#### Goal
Copy the material word for word, starting at the line that contains "Given: Toggle sun" and ending at the line that contains "Looking at the".

#### Data
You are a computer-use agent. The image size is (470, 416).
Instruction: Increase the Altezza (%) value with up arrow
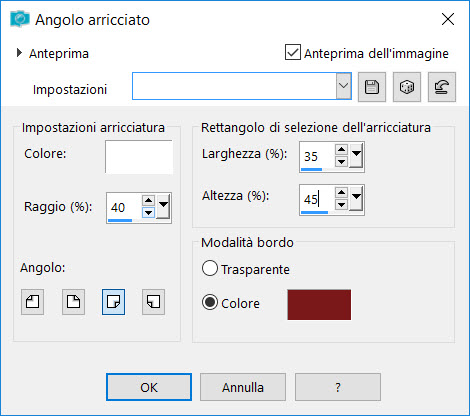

---

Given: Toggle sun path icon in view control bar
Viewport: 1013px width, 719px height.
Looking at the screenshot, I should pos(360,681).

#### Solution below
Given: Toggle sun path icon in view control bar
Viewport: 1013px width, 719px height.
Looking at the screenshot, I should pos(360,681).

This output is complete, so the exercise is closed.